Source passage:
With the introduction of the TiVCT 3.7L engines, I am not sure why the non-TiVCT 3.6 EcoBoost V6 would replace the 3.7L TiVCT.
If anything, Ford will reserve the Mustang for the 3.7L V6 and not put the 3.5L EcoBoost into it.

We are looking at a much larger picture that will dictate why the non-TiVCT 3.6L EcoBoost would not be installed in Mustangs.
That picture are the economic competition forces at play here: the engine wars between Ford and its competitors.

What I see happening instead is a TT EcoBoosted 3.7L TiVCT in the Mustang tuned to over 425 BHP.
Sure, FoMoCo has invested considerable money to field the non-TiVCT 3.5L EcoBoost, and sure FoMoCo will milk this engine as long as possible to try their best to get back as much ROI (return of investment) as possible, but considering the architecture of the 3.7L TiVCT is just like the Coyote in that it was designed to be boosted, it only makes sense that Ford would EcoBoost the TiVCT 3.7L engine instead of swapping in the non-TiVCT 3.5L EcoBoost.

Speaking of EcoBoost, as already announced by Ford, there will be a small I-4 TiVCT EcoBoost option for the 2015 Mustang. Ford has this miniscule engine producing just a bit more BHP than the non-EcoBoost TiVCT 3.7L. But the tradeoff is as with all smaller engines: You have to turn much more RPM to see that BHP and you will never get as much torque from a smaller engine that you could potentially get with a bigger displacement engine.

Recorded information:

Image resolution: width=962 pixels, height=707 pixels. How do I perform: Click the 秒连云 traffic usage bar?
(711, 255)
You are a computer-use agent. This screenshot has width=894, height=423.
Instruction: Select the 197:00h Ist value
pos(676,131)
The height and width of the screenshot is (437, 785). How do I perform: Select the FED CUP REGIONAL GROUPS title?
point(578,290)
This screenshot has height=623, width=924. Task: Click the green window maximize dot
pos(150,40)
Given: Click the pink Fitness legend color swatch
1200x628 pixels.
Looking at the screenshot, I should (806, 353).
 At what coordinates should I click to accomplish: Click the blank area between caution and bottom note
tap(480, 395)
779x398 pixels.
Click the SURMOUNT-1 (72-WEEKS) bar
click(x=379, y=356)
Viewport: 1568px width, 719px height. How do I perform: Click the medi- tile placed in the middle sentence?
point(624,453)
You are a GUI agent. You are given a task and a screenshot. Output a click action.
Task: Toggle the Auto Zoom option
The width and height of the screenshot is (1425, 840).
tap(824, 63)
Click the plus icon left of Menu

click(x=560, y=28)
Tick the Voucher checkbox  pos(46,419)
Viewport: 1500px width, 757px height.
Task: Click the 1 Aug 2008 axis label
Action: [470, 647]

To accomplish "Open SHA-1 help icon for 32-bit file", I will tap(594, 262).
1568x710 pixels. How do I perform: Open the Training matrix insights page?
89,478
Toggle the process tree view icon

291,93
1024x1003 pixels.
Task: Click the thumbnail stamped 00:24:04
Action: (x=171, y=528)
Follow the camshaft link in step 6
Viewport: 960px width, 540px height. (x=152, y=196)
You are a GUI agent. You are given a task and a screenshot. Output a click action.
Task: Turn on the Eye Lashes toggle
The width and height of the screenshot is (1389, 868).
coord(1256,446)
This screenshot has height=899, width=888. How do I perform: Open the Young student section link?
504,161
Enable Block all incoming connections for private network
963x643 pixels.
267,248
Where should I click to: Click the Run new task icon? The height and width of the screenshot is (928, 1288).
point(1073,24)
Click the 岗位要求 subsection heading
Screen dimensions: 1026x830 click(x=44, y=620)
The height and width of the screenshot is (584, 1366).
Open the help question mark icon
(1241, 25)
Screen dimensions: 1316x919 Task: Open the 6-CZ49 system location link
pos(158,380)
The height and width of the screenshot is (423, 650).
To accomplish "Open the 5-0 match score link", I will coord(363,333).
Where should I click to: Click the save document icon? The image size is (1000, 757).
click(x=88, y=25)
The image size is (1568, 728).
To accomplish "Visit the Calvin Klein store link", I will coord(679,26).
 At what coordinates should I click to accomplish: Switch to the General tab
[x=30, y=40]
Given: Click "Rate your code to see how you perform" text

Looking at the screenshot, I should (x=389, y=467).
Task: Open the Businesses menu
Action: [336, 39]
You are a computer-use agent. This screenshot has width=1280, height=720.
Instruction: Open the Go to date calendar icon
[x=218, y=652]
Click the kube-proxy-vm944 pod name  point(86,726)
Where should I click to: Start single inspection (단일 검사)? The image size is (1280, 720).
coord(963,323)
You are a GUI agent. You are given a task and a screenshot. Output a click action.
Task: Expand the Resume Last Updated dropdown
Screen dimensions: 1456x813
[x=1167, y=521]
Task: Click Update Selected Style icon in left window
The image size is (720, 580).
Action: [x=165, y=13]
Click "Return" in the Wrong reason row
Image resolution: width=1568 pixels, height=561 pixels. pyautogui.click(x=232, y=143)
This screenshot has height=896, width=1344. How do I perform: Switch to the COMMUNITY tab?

What is asked:
Please reproduce the Mustang engine post word for word, in full. This material was drawn from a different source than the text.

Task output:
With the introduction of the TiVCT 3.7L engines, I am not sure why the non-TiVCT 3.6 EcoBoost V6 would replace the 3.7L TiVCT.
If anything, Ford will reserve the Mustang for the 3.7L V6 and not put the 3.5L EcoBoost into it.

We are looking at a much larger picture that will dictate why the non-TiVCT 3.6L EcoBoost would not be installed in Mustangs.
That picture are the economic competition forces at play here: the engine wars between Ford and its competitors.

What I see happening instead is a TT EcoBoosted 3.7L TiVCT in the Mustang tuned to over 425 BHP.
Sure, FoMoCo has invested considerable money to field the non-TiVCT 3.5L EcoBoost, and sure FoMoCo will milk this engine as long as possible to try their best to get back as much ROI (return of investment) as possible, but considering the architecture of the 3.7L TiVCT is just like the Coyote in that it was designed to be boosted, it only makes sense that Ford would EcoBoost the TiVCT 3.7L engine instead of swapping in the non-TiVCT 3.5L EcoBoost.

Speaking of EcoBoost, as already announced by Ford, there will be a small I-4 TiVCT EcoBoost option for the 2015 Mustang. Ford has this miniscule engine producing just a bit more BHP than the non-EcoBoost TiVCT 3.7L. But the tradeoff is as with all smaller engines: You have to turn much more RPM to see that BHP and you will never get as much torque from a smaller engine that you could potentially get with a bigger displacement engine.